M. Jacques se rendit aussitôt dans l’appartement du gouverneur de la Bastille, toujours accompagné du porte-clefs… Ce gouverneur s’appelait Louis, marquis de Machault.

C’était celui-là même qui devait être garde des sceaux un peu plus tard.

C’était un homme retors, adroit courtisan, diplomate redouté, pour le moment en disgrâce dans ce poste de gouverneur d’une prison d’État où il s’ennuyait à mourir, et que lui avait voulu la malice de Mme de Châteauroux, alors toute-puissante. L’année précédente, le marquis de Machault, retour d’une ambassade à Berlin, s’était permis de dire que le grand Frédéric appelait Cotillon III la maîtresse de Louis XV. Mme de Châteauroux se plaignit au roi.

– Que voulez-vous que j’en fasse? demanda Louis XV.

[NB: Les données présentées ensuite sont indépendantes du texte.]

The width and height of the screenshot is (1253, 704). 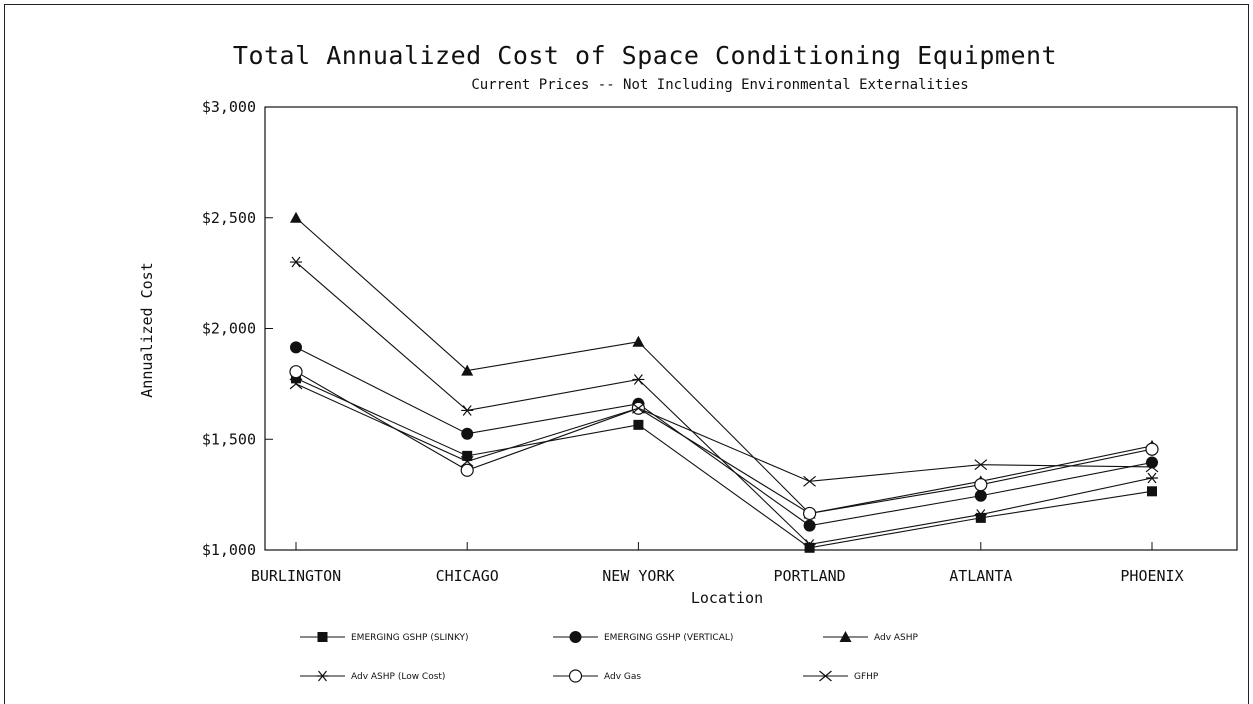 I want to click on y-tick-label: $2,500, so click(x=229, y=218).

– Envoyez-le à la Bastille, Sire!…

– Diable, ma chère! Si je mets mes gentilshommes en prison pour si peu…

– Mais, Sire, fit la duchesse en se mordant les lèvres, car elle voyait déjà son pouvoir lui échapper, qui vous parle d’emprisonner M. de Machault? Nommez-le gouverneur de votre Bastille, il n’aura rien à dire et sera tout de même embastillé!

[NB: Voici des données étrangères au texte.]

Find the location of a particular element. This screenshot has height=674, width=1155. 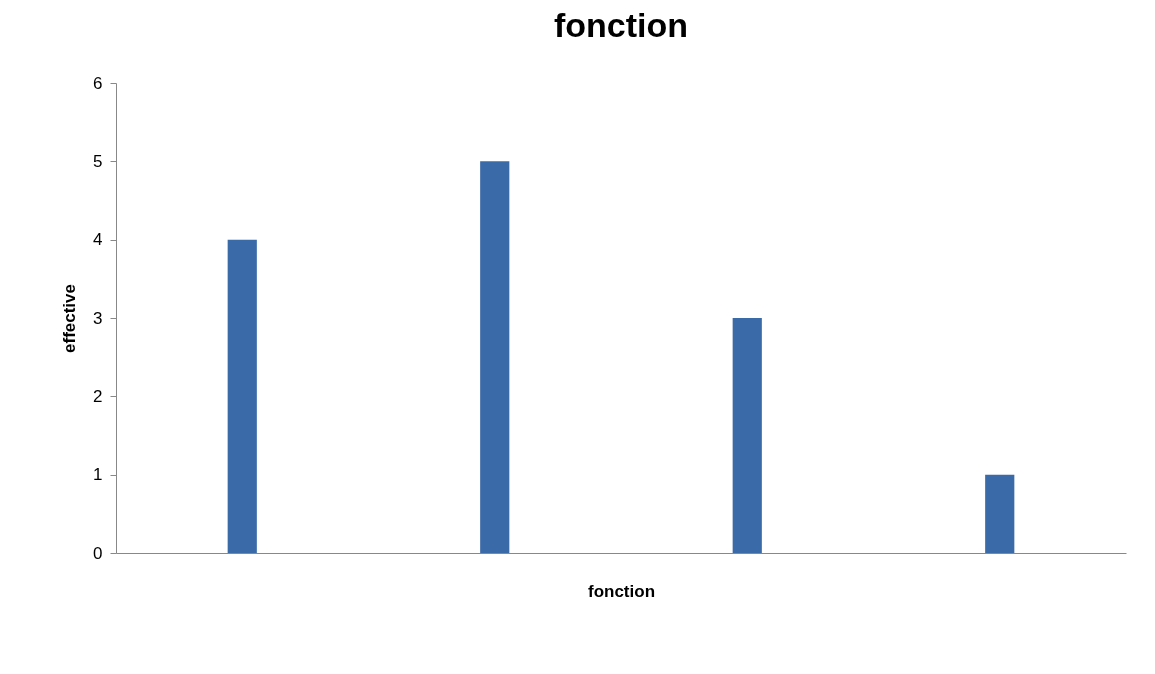

y-tick-label: 6 is located at coordinates (98, 83).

Le roi se mit à rire, et signa séance tenante la nomination de M. de Machault qui la reçut en pestant fort, mais qu’en habile courtisan, il dut accepter avec grands remerciements. Il se vengea en passant son temps de captivité, comme il disait, à tourner des quatrains contre Mme de Châteauroux.

La puissante maîtresse du roi avait fini par perdre tout crédit; comme nous l’avons dit, elle avait été, à la lettre, chassée honteusement depuis deux mois. Mais Machault, oublié, continuait à gouverner la Bastille et commençait à se demander avec inquiétude s’il était destiné à mourir dans ses murs comme un prisonnier.

Lorsque M. Jacques se présenta devant lui, le gouverneur, qui n’avait cessé de l’examiner pendant la précédente entrevue avec du Barry, le reçut avec une froideur glaciale.

– Eh bien, monsieur… Jacques, je crois?